─── Exercise data
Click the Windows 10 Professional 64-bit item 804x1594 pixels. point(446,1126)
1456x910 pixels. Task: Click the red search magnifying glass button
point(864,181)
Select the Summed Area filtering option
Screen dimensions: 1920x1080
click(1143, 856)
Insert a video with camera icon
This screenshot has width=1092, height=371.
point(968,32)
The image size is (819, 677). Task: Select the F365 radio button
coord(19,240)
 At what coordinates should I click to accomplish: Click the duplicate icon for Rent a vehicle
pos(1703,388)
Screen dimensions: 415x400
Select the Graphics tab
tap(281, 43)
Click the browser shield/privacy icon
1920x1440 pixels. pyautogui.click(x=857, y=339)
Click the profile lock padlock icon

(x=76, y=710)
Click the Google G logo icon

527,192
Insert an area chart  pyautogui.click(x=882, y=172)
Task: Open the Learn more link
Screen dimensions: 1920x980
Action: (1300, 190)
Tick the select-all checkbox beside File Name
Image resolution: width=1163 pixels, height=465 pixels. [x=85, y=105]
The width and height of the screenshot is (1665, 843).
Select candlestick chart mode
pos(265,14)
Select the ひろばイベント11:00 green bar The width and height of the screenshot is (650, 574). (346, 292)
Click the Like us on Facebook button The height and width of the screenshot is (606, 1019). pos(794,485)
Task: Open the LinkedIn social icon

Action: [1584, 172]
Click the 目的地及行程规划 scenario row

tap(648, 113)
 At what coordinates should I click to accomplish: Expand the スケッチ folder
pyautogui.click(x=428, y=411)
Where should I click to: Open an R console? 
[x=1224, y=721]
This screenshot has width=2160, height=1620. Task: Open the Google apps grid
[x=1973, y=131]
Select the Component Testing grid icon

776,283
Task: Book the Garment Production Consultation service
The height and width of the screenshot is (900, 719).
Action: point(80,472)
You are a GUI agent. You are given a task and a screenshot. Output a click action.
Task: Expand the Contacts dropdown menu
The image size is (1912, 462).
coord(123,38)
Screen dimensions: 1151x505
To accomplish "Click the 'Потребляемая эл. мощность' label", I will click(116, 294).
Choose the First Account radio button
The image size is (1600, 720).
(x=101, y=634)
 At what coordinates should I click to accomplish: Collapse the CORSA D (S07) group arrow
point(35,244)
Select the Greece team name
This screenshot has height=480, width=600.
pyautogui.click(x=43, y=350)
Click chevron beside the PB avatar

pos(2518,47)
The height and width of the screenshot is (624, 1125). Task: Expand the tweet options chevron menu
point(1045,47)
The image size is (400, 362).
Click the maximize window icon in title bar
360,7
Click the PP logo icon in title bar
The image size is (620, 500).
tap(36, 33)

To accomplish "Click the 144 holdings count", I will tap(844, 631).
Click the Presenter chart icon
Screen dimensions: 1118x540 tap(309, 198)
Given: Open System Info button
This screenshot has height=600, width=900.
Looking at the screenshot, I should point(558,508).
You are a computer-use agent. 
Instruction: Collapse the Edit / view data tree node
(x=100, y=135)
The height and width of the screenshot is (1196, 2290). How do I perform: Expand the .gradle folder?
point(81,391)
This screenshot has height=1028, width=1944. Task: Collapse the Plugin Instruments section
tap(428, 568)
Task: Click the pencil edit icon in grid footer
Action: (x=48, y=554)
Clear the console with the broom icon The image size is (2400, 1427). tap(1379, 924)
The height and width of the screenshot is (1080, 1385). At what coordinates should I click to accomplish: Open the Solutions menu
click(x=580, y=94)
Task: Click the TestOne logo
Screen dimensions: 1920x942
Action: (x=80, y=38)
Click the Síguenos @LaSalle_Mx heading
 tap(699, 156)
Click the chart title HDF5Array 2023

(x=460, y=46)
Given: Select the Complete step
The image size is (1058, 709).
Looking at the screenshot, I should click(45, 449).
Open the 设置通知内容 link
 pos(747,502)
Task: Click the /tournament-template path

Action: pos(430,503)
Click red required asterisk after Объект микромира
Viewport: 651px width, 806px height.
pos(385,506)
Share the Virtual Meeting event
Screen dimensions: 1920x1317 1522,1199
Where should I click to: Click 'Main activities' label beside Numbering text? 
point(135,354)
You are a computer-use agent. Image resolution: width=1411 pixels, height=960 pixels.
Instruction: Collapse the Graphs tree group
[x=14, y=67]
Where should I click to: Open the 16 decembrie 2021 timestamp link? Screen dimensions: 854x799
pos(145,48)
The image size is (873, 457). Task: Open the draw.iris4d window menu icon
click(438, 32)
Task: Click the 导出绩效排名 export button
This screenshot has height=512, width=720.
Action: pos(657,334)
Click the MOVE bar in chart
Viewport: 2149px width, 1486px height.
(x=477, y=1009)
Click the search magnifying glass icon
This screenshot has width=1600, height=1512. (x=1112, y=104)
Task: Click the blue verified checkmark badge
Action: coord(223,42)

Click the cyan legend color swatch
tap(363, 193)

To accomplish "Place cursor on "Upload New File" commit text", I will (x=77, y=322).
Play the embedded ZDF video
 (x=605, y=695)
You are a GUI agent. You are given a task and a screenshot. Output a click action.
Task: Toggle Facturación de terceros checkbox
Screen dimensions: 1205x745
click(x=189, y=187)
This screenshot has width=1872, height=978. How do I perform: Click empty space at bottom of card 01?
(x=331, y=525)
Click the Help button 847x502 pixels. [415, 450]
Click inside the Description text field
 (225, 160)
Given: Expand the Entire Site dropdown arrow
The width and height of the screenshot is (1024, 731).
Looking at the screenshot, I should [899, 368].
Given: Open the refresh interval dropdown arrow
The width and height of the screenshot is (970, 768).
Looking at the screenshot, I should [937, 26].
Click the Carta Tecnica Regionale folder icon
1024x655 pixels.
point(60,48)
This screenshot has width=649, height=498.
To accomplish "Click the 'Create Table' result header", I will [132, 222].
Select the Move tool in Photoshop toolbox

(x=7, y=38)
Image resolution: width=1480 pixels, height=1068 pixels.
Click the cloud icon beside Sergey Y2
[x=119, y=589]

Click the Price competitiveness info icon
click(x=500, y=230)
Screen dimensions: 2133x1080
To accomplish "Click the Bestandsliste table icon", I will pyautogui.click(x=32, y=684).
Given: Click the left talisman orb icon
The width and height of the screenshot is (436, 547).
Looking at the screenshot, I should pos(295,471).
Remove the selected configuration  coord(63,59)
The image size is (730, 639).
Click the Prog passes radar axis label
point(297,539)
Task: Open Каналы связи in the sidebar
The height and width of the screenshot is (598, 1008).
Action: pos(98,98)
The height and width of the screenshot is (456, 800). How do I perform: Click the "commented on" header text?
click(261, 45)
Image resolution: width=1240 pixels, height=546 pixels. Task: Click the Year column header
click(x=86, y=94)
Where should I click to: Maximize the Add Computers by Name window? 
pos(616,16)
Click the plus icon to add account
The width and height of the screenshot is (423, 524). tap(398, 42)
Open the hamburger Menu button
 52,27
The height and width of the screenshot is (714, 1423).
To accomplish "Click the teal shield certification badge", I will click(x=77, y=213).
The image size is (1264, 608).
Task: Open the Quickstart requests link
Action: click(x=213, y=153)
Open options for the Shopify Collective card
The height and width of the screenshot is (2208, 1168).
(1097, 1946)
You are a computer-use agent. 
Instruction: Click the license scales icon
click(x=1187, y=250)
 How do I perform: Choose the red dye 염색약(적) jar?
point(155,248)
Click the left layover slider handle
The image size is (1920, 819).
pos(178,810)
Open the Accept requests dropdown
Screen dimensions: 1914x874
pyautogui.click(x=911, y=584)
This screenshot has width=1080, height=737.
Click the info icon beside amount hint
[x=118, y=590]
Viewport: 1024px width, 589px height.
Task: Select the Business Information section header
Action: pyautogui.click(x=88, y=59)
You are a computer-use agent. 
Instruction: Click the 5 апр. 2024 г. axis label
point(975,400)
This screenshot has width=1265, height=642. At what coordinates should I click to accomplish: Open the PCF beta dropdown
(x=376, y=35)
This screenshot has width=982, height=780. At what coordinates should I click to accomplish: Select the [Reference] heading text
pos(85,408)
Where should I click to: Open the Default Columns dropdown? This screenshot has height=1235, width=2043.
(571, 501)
──────
# [Directions]
Repeat the lines of the entries above without changes, starting at the line containing "The image size is (400, 362)." and ending at the line containing "(x=100, y=135)", with both of those lines included.

# [Reply]
The image size is (400, 362).
Click the maximize window icon in title bar
360,7
Click the PP logo icon in title bar
The image size is (620, 500).
tap(36, 33)

To accomplish "Click the 144 holdings count", I will tap(844, 631).
Click the Presenter chart icon
Screen dimensions: 1118x540 tap(309, 198)
Given: Open System Info button
This screenshot has height=600, width=900.
Looking at the screenshot, I should point(558,508).
You are a computer-use agent. 
Instruction: Collapse the Edit / view data tree node
(x=100, y=135)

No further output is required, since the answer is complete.